------ Information supplied ------

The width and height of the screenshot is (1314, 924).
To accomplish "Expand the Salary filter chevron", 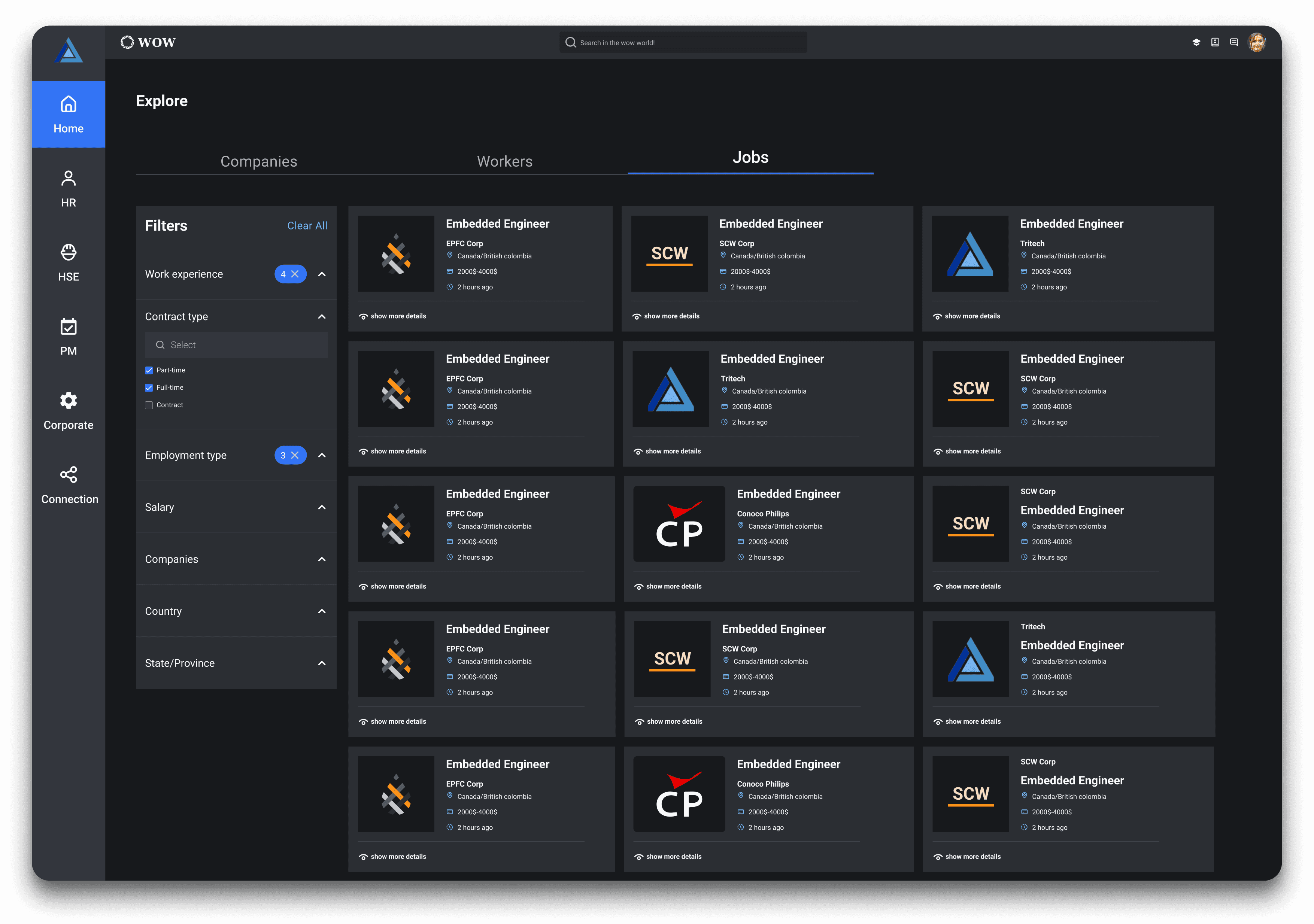I will 322,507.
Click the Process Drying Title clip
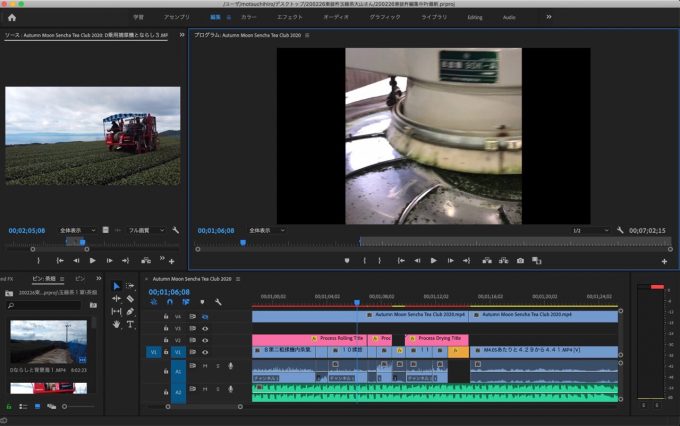The image size is (680, 426). click(437, 339)
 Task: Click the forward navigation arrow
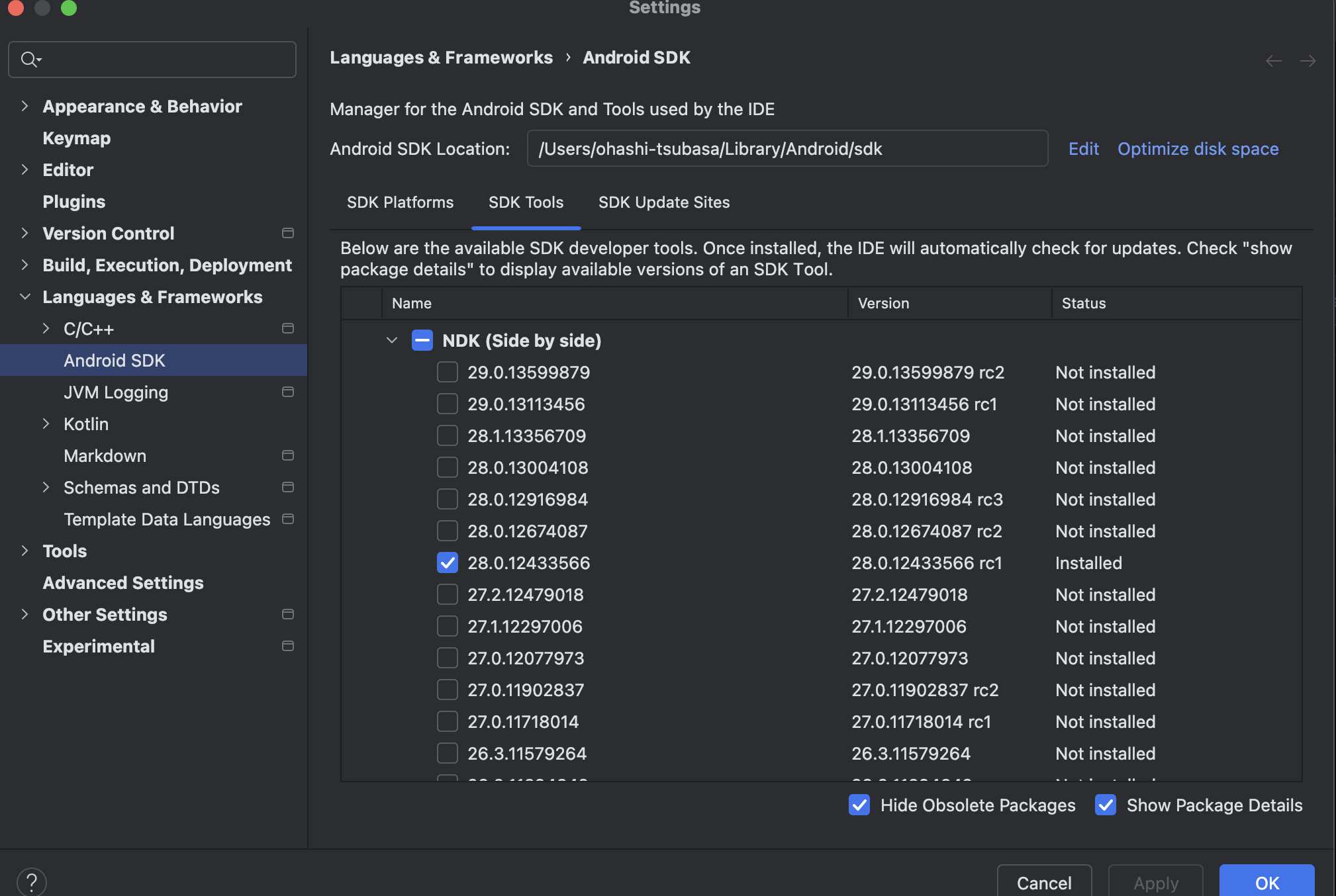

------

Work to be completed:
Reproduce the entries from the line containing "Click the Process Drying Title clip" through the end of the entries, swapping "arrow" for "button" and keeping everything else the same. Leave the pictures out of your answer.

Written solution:
Click the Process Drying Title clip
The image size is (680, 426). click(437, 339)
 Task: Click the forward navigation button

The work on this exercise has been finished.